What is the scientific achievement?

CFN staff in collaboration with the University of Illinois at Urbana-Champaign developed a polymerization model that evolves from a "soup" of different monomers into a complex system made from a limited number of polymer segments, which reduces the entropy in the system. Numerical results, supported by mathematical analysis, confirm the survival and extinction process that resembles natural selection, and drives the dramatic decrease of informational entropy.

Why does this achievement matter?

The emergence of life from non-living matter is one of the greatest mysteries of fundamental science. The model could also be applied to make biopolymers and nanostructures.

What are the details?

Understanding the onset of the reduction of information alongside ever-increasing complexity is essential for solving the problem of the origin of life. To study heteropolymers capable of template-assisted ligation based on Watson-Crick-like hybridization, the system is driven off-equilibrium by cyclic changes in the environment, and the population dynamics of sequential pairs of specific monomers within the heteropolymer population (called “2-mers”) was then modelled. While the possible number of such pairs  is Z2 (where Z is the number of monomer types), most of them eventually become extinct, leaving no more than 2Z survivors. This leads to a dramatic reduction of the information entropy in the sequence space. The numerical results are supported by a general mathematical analysis of the competition of growing polymers for constituent monomers. This natural-selection-like process ultimately results in a limited subset of polymer sequences.
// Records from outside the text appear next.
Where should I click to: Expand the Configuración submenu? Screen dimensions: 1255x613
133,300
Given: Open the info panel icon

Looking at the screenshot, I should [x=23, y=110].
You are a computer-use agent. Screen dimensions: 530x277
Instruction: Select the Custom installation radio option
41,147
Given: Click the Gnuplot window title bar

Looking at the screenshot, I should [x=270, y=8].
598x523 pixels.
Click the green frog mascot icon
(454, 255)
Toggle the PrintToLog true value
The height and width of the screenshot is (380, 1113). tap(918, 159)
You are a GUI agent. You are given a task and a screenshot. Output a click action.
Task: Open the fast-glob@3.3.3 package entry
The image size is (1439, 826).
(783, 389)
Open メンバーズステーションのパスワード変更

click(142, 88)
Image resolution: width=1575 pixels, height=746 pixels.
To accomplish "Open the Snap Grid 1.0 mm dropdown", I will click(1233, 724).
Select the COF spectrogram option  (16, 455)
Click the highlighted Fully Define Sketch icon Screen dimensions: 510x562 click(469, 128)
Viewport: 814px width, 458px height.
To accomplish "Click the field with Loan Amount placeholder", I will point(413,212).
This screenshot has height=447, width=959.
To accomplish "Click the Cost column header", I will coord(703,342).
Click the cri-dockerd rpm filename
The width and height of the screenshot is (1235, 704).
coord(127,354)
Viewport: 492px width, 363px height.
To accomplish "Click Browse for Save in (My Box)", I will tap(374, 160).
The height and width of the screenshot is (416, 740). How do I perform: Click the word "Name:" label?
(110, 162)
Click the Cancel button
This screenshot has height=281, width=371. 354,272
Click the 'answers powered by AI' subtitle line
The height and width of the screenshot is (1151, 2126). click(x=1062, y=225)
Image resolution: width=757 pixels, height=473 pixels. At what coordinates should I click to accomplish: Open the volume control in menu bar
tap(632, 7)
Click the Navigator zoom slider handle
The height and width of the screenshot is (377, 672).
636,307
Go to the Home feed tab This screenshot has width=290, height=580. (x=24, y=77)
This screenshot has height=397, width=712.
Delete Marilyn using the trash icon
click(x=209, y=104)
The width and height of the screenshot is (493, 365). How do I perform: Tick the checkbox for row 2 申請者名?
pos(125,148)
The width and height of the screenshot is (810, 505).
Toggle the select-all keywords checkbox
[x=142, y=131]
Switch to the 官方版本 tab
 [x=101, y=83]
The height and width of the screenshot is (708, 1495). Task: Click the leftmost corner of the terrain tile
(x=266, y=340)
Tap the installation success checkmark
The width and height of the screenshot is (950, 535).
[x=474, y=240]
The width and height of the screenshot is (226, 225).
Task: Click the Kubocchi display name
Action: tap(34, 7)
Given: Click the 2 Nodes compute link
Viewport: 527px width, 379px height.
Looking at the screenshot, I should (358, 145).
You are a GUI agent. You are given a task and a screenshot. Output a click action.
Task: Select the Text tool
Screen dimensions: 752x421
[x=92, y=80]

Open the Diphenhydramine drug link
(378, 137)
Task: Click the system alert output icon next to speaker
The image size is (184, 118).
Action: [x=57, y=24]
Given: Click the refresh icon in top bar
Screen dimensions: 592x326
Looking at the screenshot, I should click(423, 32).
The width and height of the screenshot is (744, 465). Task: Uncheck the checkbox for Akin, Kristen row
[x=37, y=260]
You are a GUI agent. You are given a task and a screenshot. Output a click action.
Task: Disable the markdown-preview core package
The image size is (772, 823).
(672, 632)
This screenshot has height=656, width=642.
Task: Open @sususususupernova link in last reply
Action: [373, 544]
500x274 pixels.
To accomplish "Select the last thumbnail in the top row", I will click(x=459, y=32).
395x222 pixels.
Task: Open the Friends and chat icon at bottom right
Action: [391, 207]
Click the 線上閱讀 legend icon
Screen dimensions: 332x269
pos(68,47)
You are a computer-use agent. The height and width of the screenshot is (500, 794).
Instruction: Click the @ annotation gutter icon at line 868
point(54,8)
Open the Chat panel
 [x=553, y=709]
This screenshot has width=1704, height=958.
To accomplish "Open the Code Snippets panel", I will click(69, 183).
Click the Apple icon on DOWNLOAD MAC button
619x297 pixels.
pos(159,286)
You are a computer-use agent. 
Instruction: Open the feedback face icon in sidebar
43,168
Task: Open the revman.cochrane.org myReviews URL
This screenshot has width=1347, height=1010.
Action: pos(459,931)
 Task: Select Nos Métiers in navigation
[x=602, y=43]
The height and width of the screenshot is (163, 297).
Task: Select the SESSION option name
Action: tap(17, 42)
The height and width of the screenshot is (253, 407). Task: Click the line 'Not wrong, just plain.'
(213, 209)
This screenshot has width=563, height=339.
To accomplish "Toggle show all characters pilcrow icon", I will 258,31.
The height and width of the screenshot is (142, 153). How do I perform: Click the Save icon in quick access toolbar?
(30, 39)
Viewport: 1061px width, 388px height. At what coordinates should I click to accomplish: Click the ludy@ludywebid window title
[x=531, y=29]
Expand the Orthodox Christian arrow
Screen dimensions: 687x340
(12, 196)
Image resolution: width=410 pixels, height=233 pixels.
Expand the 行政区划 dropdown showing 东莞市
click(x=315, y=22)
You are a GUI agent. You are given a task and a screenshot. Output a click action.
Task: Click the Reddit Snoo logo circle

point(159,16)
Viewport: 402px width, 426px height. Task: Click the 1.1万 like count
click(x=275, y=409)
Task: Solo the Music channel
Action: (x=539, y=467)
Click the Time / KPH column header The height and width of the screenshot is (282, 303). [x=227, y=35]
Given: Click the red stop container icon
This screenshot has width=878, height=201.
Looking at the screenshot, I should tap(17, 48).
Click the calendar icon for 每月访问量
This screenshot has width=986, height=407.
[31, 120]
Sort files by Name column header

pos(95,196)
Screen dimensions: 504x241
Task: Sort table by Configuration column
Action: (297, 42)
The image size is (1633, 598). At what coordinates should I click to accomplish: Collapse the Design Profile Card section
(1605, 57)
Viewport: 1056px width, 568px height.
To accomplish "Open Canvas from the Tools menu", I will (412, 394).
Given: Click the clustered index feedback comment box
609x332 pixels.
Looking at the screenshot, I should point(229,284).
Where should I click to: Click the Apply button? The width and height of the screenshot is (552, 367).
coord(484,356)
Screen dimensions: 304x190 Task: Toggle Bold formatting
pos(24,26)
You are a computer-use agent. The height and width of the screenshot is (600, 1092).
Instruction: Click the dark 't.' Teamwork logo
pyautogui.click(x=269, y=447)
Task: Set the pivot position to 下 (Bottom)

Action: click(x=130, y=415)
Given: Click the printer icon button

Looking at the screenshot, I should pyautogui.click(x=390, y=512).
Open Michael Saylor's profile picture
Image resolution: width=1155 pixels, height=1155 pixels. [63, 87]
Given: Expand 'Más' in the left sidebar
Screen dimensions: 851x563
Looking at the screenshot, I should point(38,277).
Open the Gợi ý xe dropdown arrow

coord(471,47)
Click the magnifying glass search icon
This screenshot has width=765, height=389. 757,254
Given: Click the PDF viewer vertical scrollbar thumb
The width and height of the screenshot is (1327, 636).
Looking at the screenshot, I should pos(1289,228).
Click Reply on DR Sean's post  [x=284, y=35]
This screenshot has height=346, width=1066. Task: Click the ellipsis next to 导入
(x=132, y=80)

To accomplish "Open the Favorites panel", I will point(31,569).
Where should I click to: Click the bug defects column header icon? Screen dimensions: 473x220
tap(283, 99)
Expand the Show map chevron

An inhomogeneity in initial conditions allows for a massively parallel search of the sequence space for biologically functional polymers, such as ribozymes. There are also potential experimental implementations of this  model in the contexts of either biopolymers or artificial nano-structures.

CFN Capabilities:

The CFN Theory and Computation Facility was used for this collaboration.

Publication Reference

A. V. Tkachenko and S. Maslov, Onset of natural selection in populations of autocatalytic heteropolymers, Journal of Chemical Physics 149, 134901 (2018).

DOI: 10.1063/1.5048488

Acknowledgement of Support

The research was partially carried out, and used computational resources, at the Center for Functional Nanomaterials, user facility at Brookhaven National Laboratory under Contract DE-SC0012704 with the U.S. Department of Energy.